§ Extracted data
=-=-=

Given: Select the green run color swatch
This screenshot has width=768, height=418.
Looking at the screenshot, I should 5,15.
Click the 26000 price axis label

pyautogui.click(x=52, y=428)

=-=-=

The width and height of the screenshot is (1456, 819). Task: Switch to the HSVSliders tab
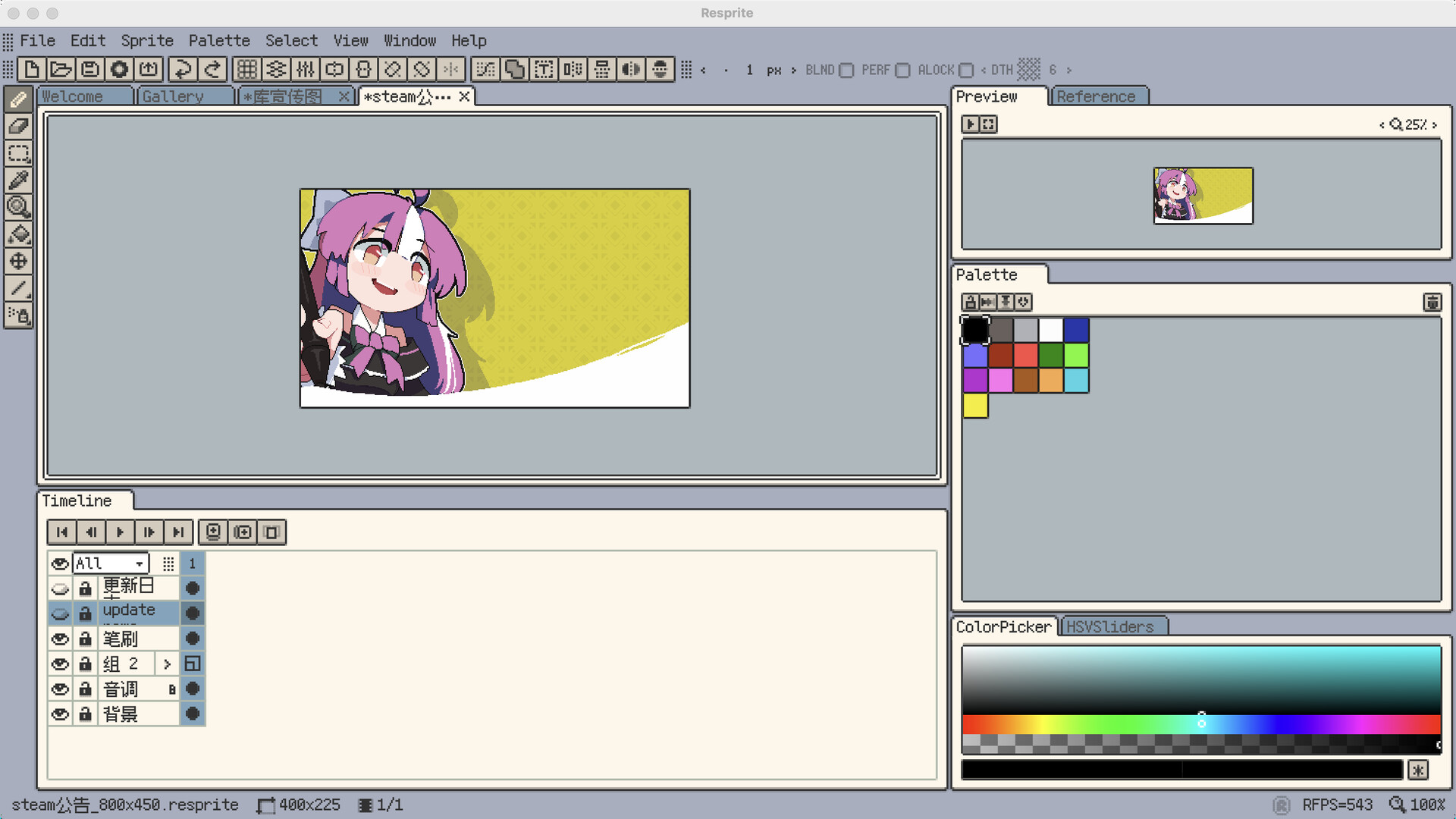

=-=-=

§ Problem requirements
Copy the records verbatim, starting with the line containing "Given: Select the green run color swatch" and ending with the line containing "pyautogui.click(x=52, y=428)".

§ Reply
Given: Select the green run color swatch
This screenshot has width=768, height=418.
Looking at the screenshot, I should 5,15.
Click the 26000 price axis label

pyautogui.click(x=52, y=428)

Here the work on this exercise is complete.